§ **WHAT YOU HAVE TO DO**:
Reproduce the lines below without changing anything, covering all of the records.

§ **DATA ROWS**:
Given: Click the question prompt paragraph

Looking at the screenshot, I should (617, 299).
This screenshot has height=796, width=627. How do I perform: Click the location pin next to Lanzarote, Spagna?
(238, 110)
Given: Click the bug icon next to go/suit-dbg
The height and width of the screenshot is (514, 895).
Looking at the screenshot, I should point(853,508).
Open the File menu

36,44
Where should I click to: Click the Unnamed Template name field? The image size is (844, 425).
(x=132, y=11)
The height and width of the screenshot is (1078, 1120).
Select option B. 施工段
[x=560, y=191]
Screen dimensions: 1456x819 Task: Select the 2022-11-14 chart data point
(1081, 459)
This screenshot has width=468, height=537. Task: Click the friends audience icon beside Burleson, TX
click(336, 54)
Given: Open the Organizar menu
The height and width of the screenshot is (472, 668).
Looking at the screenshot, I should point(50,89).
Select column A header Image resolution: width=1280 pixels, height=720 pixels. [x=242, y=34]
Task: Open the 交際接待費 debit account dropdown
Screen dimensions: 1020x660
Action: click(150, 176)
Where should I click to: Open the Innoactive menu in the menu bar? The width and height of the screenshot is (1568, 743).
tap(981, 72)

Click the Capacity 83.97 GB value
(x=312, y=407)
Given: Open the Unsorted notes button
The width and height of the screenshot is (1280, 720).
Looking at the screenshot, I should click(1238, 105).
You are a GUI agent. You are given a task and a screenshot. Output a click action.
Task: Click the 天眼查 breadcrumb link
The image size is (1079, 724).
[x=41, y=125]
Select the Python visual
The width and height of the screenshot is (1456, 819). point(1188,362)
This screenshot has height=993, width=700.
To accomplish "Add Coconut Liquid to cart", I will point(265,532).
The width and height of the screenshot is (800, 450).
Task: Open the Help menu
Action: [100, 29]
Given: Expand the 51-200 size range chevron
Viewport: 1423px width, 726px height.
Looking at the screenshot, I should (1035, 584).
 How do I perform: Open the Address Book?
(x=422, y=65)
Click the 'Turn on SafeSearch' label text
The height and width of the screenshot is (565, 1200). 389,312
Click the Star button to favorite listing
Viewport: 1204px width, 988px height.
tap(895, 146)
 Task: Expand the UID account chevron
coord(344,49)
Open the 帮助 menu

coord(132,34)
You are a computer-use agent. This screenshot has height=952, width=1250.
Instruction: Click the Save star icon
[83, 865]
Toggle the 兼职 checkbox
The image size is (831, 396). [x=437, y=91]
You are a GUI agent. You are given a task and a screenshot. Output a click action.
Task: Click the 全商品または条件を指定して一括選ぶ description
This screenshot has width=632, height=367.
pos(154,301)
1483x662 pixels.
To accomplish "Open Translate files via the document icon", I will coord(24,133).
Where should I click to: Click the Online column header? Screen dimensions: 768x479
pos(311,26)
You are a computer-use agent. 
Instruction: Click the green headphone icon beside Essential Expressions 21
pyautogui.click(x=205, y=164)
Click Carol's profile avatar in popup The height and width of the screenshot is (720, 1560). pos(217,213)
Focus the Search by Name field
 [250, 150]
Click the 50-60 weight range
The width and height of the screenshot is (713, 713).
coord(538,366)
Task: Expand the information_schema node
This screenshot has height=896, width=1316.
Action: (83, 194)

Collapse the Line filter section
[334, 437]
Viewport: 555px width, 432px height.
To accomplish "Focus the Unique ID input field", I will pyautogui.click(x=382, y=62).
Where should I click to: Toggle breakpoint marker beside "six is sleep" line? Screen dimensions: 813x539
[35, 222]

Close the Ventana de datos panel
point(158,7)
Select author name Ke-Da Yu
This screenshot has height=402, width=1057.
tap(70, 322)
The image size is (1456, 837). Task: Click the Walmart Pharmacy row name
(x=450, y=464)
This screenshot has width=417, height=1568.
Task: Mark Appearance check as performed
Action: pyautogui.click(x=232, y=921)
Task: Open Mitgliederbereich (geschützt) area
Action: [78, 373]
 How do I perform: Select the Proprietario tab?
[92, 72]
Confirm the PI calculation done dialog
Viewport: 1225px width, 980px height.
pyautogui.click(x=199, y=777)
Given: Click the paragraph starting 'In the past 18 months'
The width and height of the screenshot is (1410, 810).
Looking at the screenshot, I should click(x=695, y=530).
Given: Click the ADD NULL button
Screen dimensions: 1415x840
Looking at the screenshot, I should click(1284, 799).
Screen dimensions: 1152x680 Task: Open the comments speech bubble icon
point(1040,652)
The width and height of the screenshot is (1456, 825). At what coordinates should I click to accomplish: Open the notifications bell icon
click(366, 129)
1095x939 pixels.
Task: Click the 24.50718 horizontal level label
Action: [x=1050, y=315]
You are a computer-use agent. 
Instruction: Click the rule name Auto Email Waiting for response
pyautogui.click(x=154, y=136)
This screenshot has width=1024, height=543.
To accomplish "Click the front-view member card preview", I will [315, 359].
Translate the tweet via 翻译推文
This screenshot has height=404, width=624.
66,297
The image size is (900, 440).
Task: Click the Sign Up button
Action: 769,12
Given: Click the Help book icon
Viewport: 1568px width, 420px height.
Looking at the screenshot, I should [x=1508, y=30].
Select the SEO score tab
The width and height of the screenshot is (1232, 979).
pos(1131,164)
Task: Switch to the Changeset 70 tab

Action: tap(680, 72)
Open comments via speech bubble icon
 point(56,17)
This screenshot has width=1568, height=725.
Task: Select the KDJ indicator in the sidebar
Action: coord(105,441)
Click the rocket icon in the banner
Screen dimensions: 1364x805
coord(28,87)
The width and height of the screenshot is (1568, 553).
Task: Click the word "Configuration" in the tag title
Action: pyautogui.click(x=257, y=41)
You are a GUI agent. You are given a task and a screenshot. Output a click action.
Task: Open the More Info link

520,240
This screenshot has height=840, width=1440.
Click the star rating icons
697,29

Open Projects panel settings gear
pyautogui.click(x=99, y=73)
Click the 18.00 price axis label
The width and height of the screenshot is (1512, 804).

§ **RESPONSE TO THE EXERCISE**:
Given: Click the question prompt paragraph

Looking at the screenshot, I should (617, 299).
This screenshot has height=796, width=627. How do I perform: Click the location pin next to Lanzarote, Spagna?
(238, 110)
Given: Click the bug icon next to go/suit-dbg
The height and width of the screenshot is (514, 895).
Looking at the screenshot, I should point(853,508).
Open the File menu

36,44
Where should I click to: Click the Unnamed Template name field? The image size is (844, 425).
(x=132, y=11)
The height and width of the screenshot is (1078, 1120).
Select option B. 施工段
[x=560, y=191]
Screen dimensions: 1456x819 Task: Select the 2022-11-14 chart data point
(1081, 459)
This screenshot has width=468, height=537. Task: Click the friends audience icon beside Burleson, TX
click(336, 54)
Given: Open the Organizar menu
The height and width of the screenshot is (472, 668).
Looking at the screenshot, I should point(50,89).
Select column A header Image resolution: width=1280 pixels, height=720 pixels. [x=242, y=34]
Task: Open the 交際接待費 debit account dropdown
Screen dimensions: 1020x660
Action: click(150, 176)
Where should I click to: Open the Innoactive menu in the menu bar? The width and height of the screenshot is (1568, 743).
tap(981, 72)

Click the Capacity 83.97 GB value
(x=312, y=407)
Given: Open the Unsorted notes button
The width and height of the screenshot is (1280, 720).
Looking at the screenshot, I should click(1238, 105).
You are a GUI agent. You are given a task and a screenshot. Output a click action.
Task: Click the 天眼查 breadcrumb link
The image size is (1079, 724).
[x=41, y=125]
Select the Python visual
The width and height of the screenshot is (1456, 819). point(1188,362)
This screenshot has height=993, width=700.
To accomplish "Add Coconut Liquid to cart", I will point(265,532).
The width and height of the screenshot is (800, 450).
Task: Open the Help menu
Action: [100, 29]
Given: Expand the 51-200 size range chevron
Viewport: 1423px width, 726px height.
Looking at the screenshot, I should (1035, 584).
 How do I perform: Open the Address Book?
(x=422, y=65)
Click the 'Turn on SafeSearch' label text
The height and width of the screenshot is (565, 1200). 389,312
Click the Star button to favorite listing
Viewport: 1204px width, 988px height.
tap(895, 146)
 Task: Expand the UID account chevron
coord(344,49)
Open the 帮助 menu

coord(132,34)
You are a computer-use agent. This screenshot has height=952, width=1250.
Instruction: Click the Save star icon
[83, 865]
Toggle the 兼职 checkbox
The image size is (831, 396). [x=437, y=91]
You are a GUI agent. You are given a task and a screenshot. Output a click action.
Task: Click the 全商品または条件を指定して一括選ぶ description
This screenshot has width=632, height=367.
pos(154,301)
1483x662 pixels.
To accomplish "Open Translate files via the document icon", I will coord(24,133).
Where should I click to: Click the Online column header? Screen dimensions: 768x479
pos(311,26)
You are a computer-use agent. 
Instruction: Click the green headphone icon beside Essential Expressions 21
pyautogui.click(x=205, y=164)
Click Carol's profile avatar in popup The height and width of the screenshot is (720, 1560). pos(217,213)
Focus the Search by Name field
 [250, 150]
Click the 50-60 weight range
The width and height of the screenshot is (713, 713).
coord(538,366)
Task: Expand the information_schema node
This screenshot has height=896, width=1316.
Action: (83, 194)

Collapse the Line filter section
[334, 437]
Viewport: 555px width, 432px height.
To accomplish "Focus the Unique ID input field", I will pyautogui.click(x=382, y=62).
Where should I click to: Toggle breakpoint marker beside "six is sleep" line? Screen dimensions: 813x539
[35, 222]

Close the Ventana de datos panel
point(158,7)
Select author name Ke-Da Yu
This screenshot has height=402, width=1057.
tap(70, 322)
The image size is (1456, 837). Task: Click the Walmart Pharmacy row name
(x=450, y=464)
This screenshot has width=417, height=1568.
Task: Mark Appearance check as performed
Action: pyautogui.click(x=232, y=921)
Task: Open Mitgliederbereich (geschützt) area
Action: [78, 373]
 How do I perform: Select the Proprietario tab?
[92, 72]
Confirm the PI calculation done dialog
Viewport: 1225px width, 980px height.
pyautogui.click(x=199, y=777)
Given: Click the paragraph starting 'In the past 18 months'
The width and height of the screenshot is (1410, 810).
Looking at the screenshot, I should click(x=695, y=530).
Given: Click the ADD NULL button
Screen dimensions: 1415x840
Looking at the screenshot, I should click(1284, 799).
Screen dimensions: 1152x680 Task: Open the comments speech bubble icon
point(1040,652)
The width and height of the screenshot is (1456, 825). At what coordinates should I click to accomplish: Open the notifications bell icon
click(366, 129)
1095x939 pixels.
Task: Click the 24.50718 horizontal level label
Action: [x=1050, y=315]
You are a computer-use agent. 
Instruction: Click the rule name Auto Email Waiting for response
pyautogui.click(x=154, y=136)
This screenshot has width=1024, height=543.
To accomplish "Click the front-view member card preview", I will [315, 359].
Translate the tweet via 翻译推文
This screenshot has height=404, width=624.
66,297
The image size is (900, 440).
Task: Click the Sign Up button
Action: 769,12
Given: Click the Help book icon
Viewport: 1568px width, 420px height.
Looking at the screenshot, I should [x=1508, y=30].
Select the SEO score tab
The width and height of the screenshot is (1232, 979).
pos(1131,164)
Task: Switch to the Changeset 70 tab

Action: tap(680, 72)
Open comments via speech bubble icon
 point(56,17)
This screenshot has width=1568, height=725.
Task: Select the KDJ indicator in the sidebar
Action: coord(105,441)
Click the rocket icon in the banner
Screen dimensions: 1364x805
coord(28,87)
The width and height of the screenshot is (1568, 553).
Task: Click the word "Configuration" in the tag title
Action: pyautogui.click(x=257, y=41)
You are a GUI agent. You are given a task and a screenshot. Output a click action.
Task: Open the More Info link

520,240
This screenshot has height=840, width=1440.
Click the star rating icons
697,29

Open Projects panel settings gear
pyautogui.click(x=99, y=73)
Click the 18.00 price axis label
The width and height of the screenshot is (1512, 804).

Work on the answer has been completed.